Last week I was doing a seminar on SystemVerilog, ASIC and FPGA at ADA University in Baku, Azerbaijan. I will replicate the last two sessions of this seminar, on RISC-V CPU simulation and synthesis, at the Verilog Meetups on March 3 and March 10 at Hacker Dojo, Mountain View, California. For this reason I am combining the information about Azerbaijan and California seminars in a single post.

First, let’s talk about ADA University.

The state of affairs before the seminar in Azerbaijan

The ADA University already has an EE and CS curriculum that includes:

  1. An introduction to digital logic design that uses Harris & Harris as a textbook. The students already know the concepts of gates, D-flip-flops, muxes, decoders, priority encoders, counters, shift registers and carry-chain adders. Some students also knew the concept of Finite State Machine (FSM) from another class (on discrete mathematics?).However: the existing class neither covered Hardware Description Languages (HDLs) nor had FPGA-based laboratory exercises. Another notable omission was static timing analysis: in other words the students knew the function of D-flip-flop and how it can be used to create counters, shift registers and FSMs, but did not know how the maximum clock frequency could be calculated based on propagation delays + setup/hold times of a circuit.
  2. An introduction to computer architecture and CPU microarchitecture using materials from ARM. This material included a CPU pipeline demonstration using a software microarchitecture-level simulator.

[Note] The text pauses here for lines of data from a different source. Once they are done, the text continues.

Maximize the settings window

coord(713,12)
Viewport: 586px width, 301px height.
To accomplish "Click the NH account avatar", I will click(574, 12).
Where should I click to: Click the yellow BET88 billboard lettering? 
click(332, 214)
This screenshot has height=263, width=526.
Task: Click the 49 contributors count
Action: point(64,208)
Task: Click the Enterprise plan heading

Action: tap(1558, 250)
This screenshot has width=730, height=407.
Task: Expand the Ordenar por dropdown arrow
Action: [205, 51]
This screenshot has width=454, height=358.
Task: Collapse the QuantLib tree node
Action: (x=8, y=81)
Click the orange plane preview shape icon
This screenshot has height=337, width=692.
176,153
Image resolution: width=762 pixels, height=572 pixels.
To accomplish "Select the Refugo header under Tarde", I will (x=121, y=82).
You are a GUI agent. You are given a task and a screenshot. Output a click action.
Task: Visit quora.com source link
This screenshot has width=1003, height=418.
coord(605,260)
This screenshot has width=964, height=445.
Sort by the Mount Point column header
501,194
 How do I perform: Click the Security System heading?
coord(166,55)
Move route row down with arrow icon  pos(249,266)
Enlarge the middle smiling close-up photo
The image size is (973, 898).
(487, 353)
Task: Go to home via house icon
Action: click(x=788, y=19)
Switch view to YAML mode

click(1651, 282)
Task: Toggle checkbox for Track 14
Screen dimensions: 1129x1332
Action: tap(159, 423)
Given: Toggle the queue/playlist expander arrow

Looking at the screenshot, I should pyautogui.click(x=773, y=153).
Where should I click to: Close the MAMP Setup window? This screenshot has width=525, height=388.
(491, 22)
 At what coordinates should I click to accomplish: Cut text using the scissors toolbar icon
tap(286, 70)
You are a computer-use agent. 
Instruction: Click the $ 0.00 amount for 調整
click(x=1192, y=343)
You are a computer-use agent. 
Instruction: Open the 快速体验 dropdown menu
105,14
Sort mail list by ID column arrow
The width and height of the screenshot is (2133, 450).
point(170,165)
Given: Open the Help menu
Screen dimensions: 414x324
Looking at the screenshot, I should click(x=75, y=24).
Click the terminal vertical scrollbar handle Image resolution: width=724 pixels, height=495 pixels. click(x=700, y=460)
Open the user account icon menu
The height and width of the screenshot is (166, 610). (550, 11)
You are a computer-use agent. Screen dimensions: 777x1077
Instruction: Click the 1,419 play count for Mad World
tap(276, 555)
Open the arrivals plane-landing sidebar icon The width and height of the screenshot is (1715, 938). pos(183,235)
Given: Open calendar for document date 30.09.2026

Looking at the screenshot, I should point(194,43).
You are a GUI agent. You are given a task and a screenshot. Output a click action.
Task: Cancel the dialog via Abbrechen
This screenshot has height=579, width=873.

Some students studied assembly language.This class can be obviously complemented by exercises with CPU on FPGA board and synthesizing CPU for ASIC using Open Lane open-source toolchain. ARM has an FPGA-based educational material called DesignStart, but I believe it is oriented toward using an existing Cortex-M IP rather than motivating the students to design their own CPU. For the latter it would be beneficial to let the students play with RISC-V cores since this is where the world’s academia is going.
  3. A class on computer graphics. This can be useful to connect with projects like open-source Vortex GPGPU at Georgia Institute of Technology. In addition, ADA University is planning to have a joint program on high-performance computing with George Washington University.
  4. Students know how to program in C/C++ and use Microsoft Visual Studio Code (VS Code), the environment we use during the seminars to edit, simulate and synthesize SystemVerilog designs. However, students did not know how C is translated into assembly language, adding such information to the curriculum would benefit their understanding of the software stack.
  5. Only a few students were exposed to Linux. While this does not hurt our seminar, since we use the scripts and FPGA tools compatible with both Windows and Linux, it would be beneficial to add a basic Linux class with some Bash scripting (if they don’t have it already), for two reasons:1) Many US universities do Linux-based open-source projects.2) The EDA tools for ASIC design are all Linux-based, both commercial and open-source.
  6. Equipment-wise the ADA University is well equipped with new laboratories and computers donated by Huawei. It also has 10 Altera Cyclone IV-based FPGA boards (ALINX AX4010), suitable for introductory exercises and synthesizing small microcontroller-class CPU cores.Unfortunately ALINX AX4010 are usually sold without a programmer (USB Blaster). Since I am aware of this circumstance, I asked ADA University whether they have USB Blasters with their boards. The didn’t, but luckily enough I had 15 extra USB Blasters at home, so the potential for a disaster (an FPGA seminar without working FPGA boards) was timely discovered and prevented.In addition, I brought several other FPGA boards:1) Altera-based Omdazz, Saylinx, Terasic DE0-Nano, DE0-CV, DE10-Lite (all are popular at Russia’s School of Synthesis of Digital Circuits) and a neat Altera-based board from emooc.cc.2) Two non-Altera boards: Basys3 – a standard inexpensive Xilinx board with Artix-7 FPGA, and Tang Prime 20K Lite board with Gowin FPGA. I consider it useful for any university to have expertise with all the popular toolchains to avoid a vendor lock. I would also recommend using multiple toolchains as a base for student projects and presentations so the students can compare the vendors and share their opinions.
  7. Last but not least, ADA University has courses and projects in robotics, sound processing, DSP and other related topics. Particularly, a combination of an FPGA board with microphones and I2S sound generators can be used for various experiments beyond the scope of digital design and computer architecture.
A seminar on SystemVerilog, ASIC & FPGA at ADA University in Baku, Azerbaijan

During the seminar

The mode of the seminar was as follows: I was available for the five days from Monday through Friday from 10 am till 5 pm with a lunch break from 1 pm to 2 pm. Most students had other classes in parallel, so some of them could only come for 3 hours one day, 3 hours another day etc. Overall the seminar was attended by over 20 students, with 6-12 students present at any given moment.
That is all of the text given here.